4. Can the connectivity model scale consistently across plants and systems?
No two plants are exactly alike. Most manufacturers operate a mix of machine vendors, software systems, configurations, and production processes across facilities.
As connectivity initiatives expand, many organizations discover that one-off integrations become difficult to maintain and scale over time.
Arch focuses on transforming machine data into consistent, usable production records that support repeatable analytics and workflows across sites. Instead of rebuilding custom reporting logic for every line or facility, manufacturers can apply more standardized dashboards, KPI frameworks, alerts, and workflows across the factory network.
The result is a connectivity layer that scales more effectively across plants, production lines, and evolving manufacturing environments.
5. Does the approach support long-term operational evolution?
Factories change constantly. New equipment, software systems, and production requirements are introduced over time.
Connectivity approaches that rely heavily on custom engineering eventually become difficult to scale and maintain.
Arch’s long-term vision is to make factory connectivity increasingly repeatable and scalable while preserving the production context needed for analytics, automation, and AI applications.
Why this matters beyond connectivity
The goal of factory connectivity is not simply to collect more machine data.
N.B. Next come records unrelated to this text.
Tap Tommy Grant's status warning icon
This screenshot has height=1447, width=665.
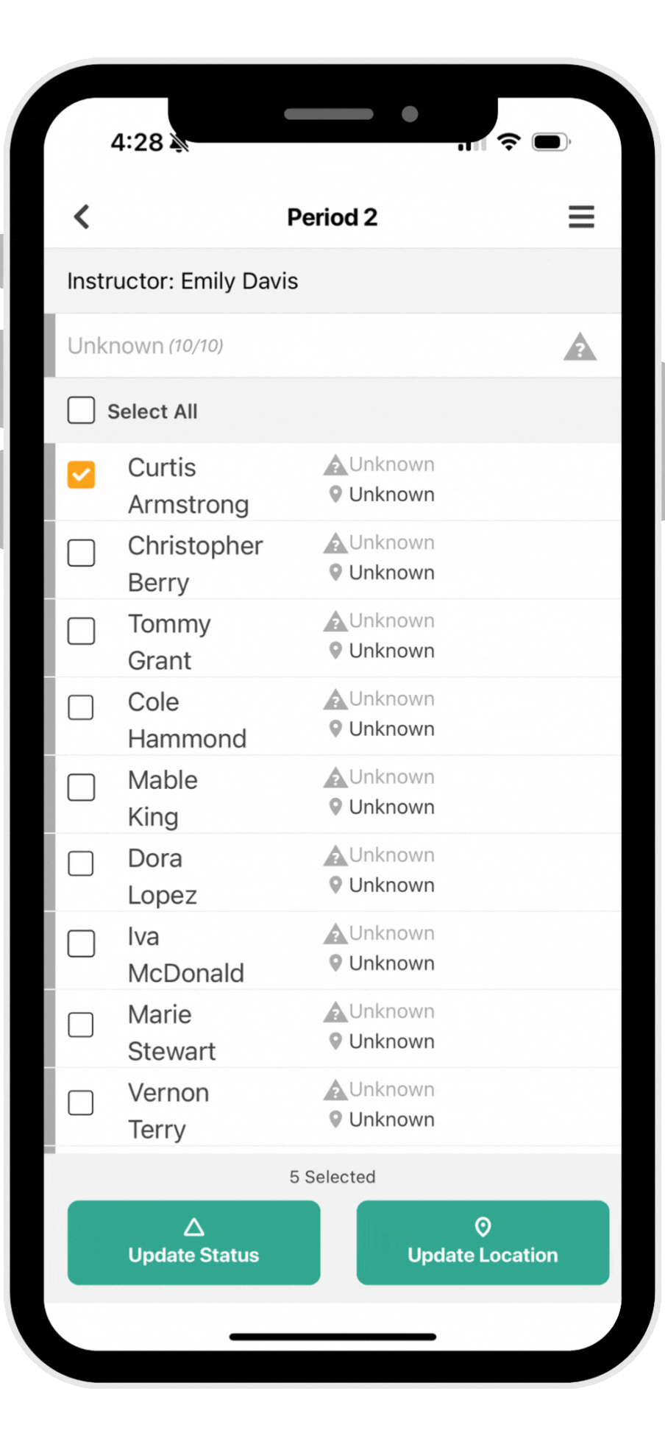pos(335,621)
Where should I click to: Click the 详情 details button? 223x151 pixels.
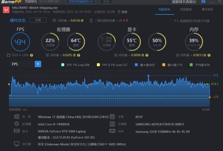point(38,20)
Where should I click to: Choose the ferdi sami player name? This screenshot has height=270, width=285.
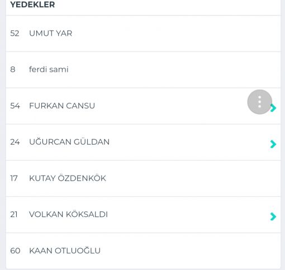[49, 69]
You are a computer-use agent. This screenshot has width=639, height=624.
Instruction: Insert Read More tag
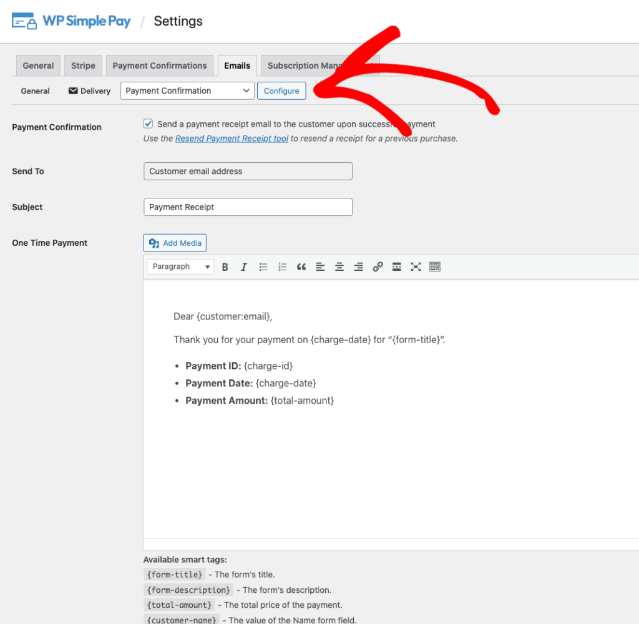point(396,267)
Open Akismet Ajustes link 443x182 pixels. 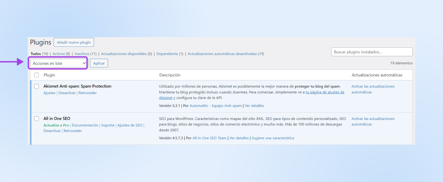49,93
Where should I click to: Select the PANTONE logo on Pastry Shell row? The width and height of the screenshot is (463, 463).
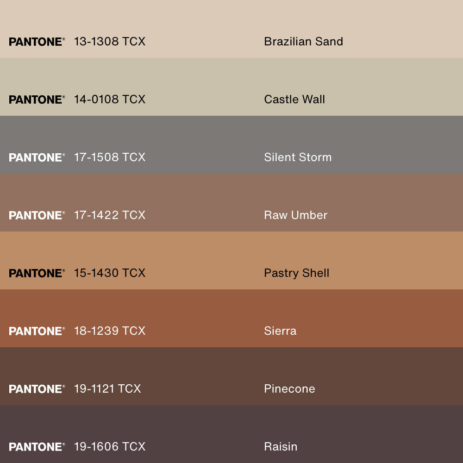37,273
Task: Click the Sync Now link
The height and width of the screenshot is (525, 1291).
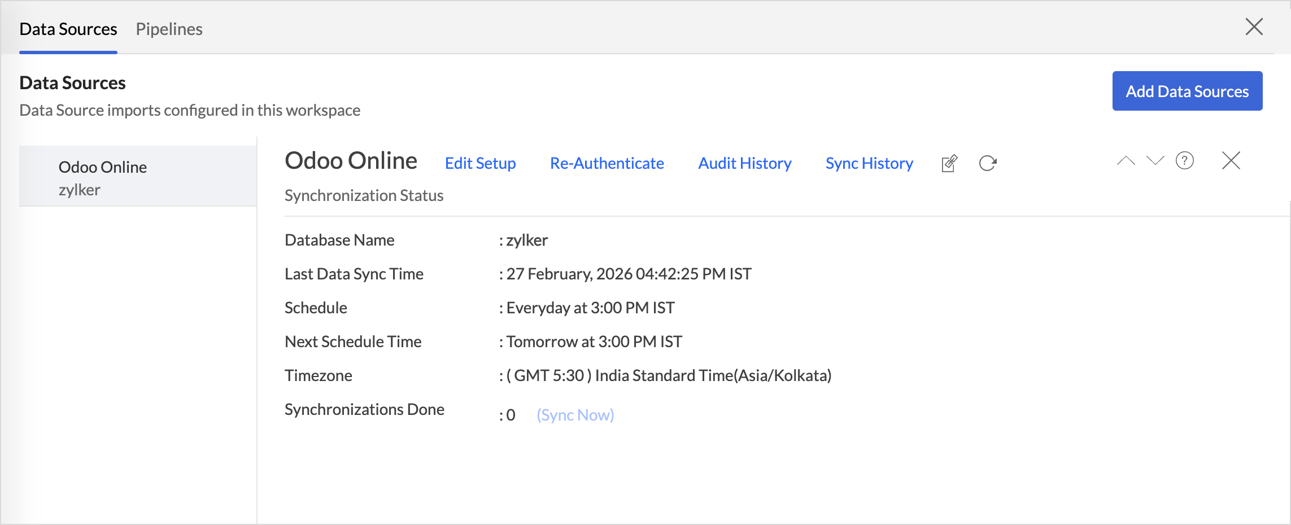Action: (575, 415)
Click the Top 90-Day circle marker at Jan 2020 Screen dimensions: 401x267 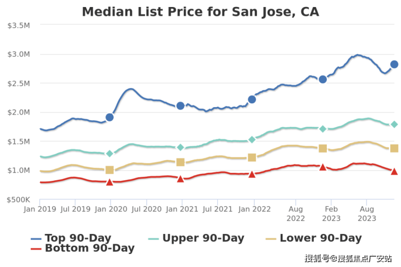tap(109, 117)
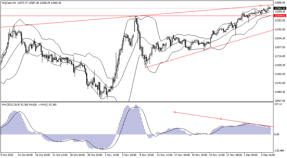287x158 pixels.
Task: Click the 12666.00 top price scale label
Action: [x=280, y=3]
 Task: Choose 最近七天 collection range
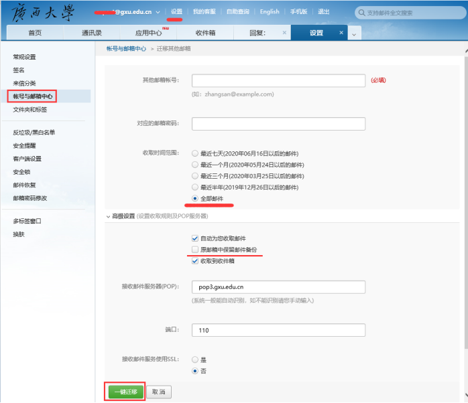pos(195,153)
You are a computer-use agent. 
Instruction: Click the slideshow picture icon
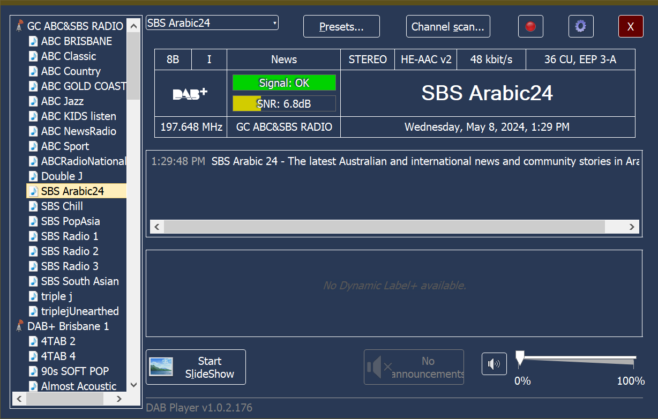161,367
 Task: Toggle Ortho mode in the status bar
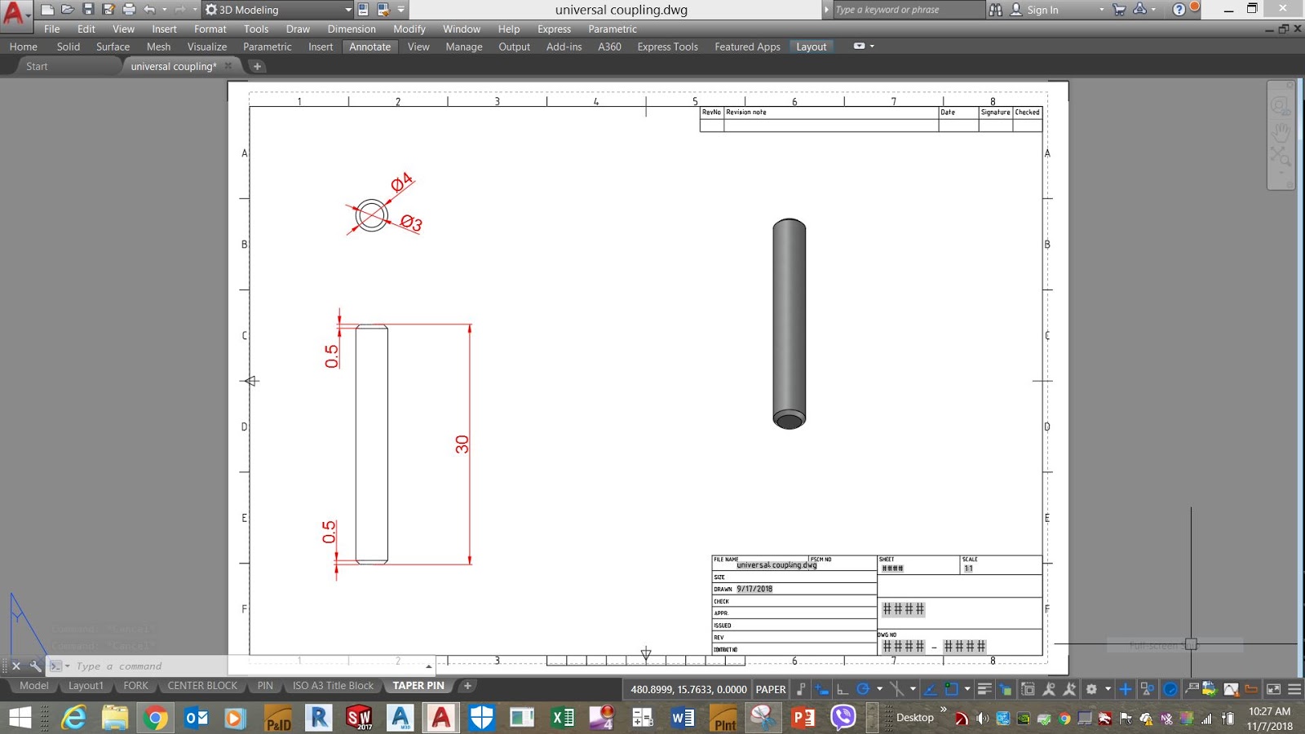point(843,689)
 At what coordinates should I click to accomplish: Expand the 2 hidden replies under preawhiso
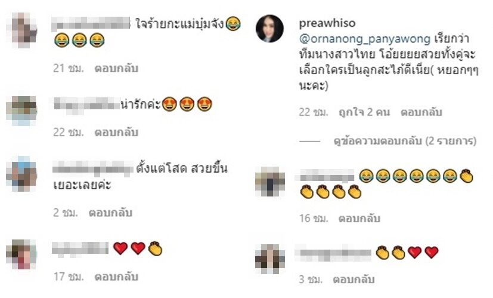point(405,141)
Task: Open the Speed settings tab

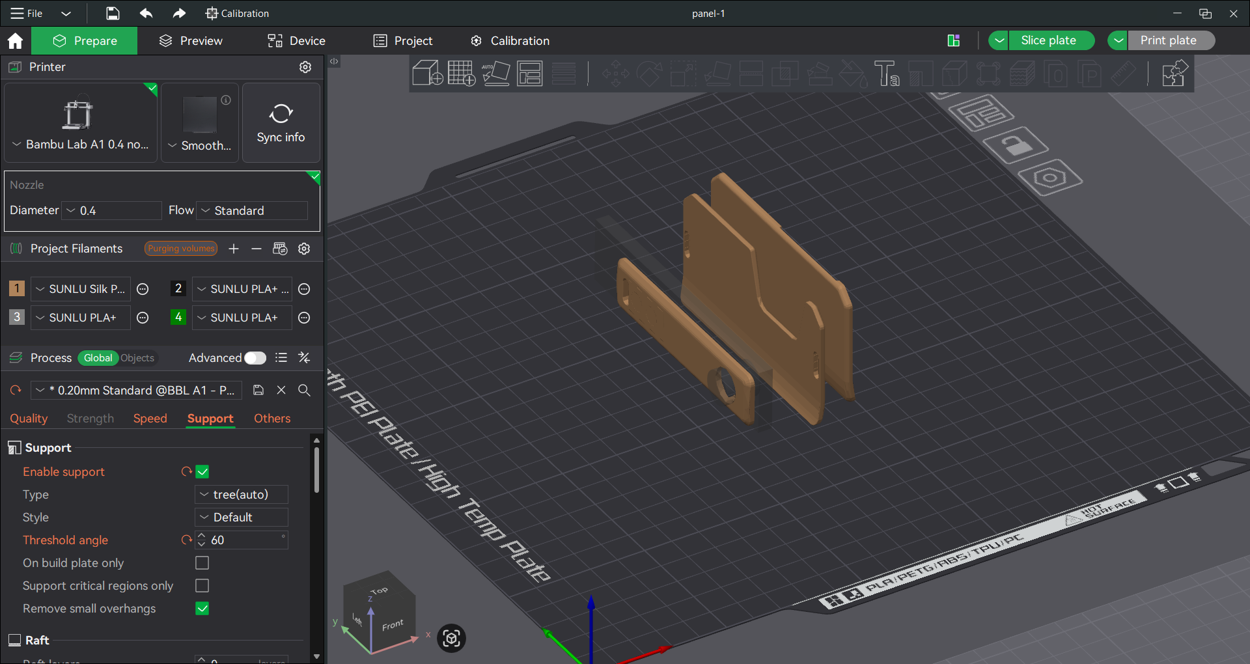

It’s to create operational data that manufacturers can trust and use consistently across plants, systems, and workflows.
When data is captured with higher fidelity and structured into reliable production records, manufacturers can unlock value more quickly and scale operational intelligence more effectively over time.
Faster operational visibility
Manufacturers can monitor throughput, downtime, machine utilization, and production flow without waiting for perfectly structured data from every machine.
Greater trust in analytics and KPIs
When production metrics can be traced back to raw machine data and clearly derived production records, teams spend less time debating dashboards and more time acting on insights.
Better scalability across plants and systems
Standardized production records make it easier to deploy dashboards, KPI frameworks, alerts, and analytics across multiple sites without having to recreate custom logic for each production environment.
A stronger foundation for AI and automation
AI systems are only as reliable as the operational data beneath them. Higher quality data capture creates a stronger foundation for predictive analytics, workflow automation, and future AI applications.
Trustworthy Data Is the Foundation of Industrial Intelligence
Manufacturers are entering an era where analytics, automation, and AI increasingly drive operational decisions. But those systems cannot compensate for incomplete or untrustworthy operational data.
The manufacturers that succeed will be those that treat factory data capture as strategic infrastructure, not simply a machine-connectivity project.
At Arch, we believe the future of industrial intelligence depends on more than connecting machines. It depends on creating operational data that manufacturers can actually trust.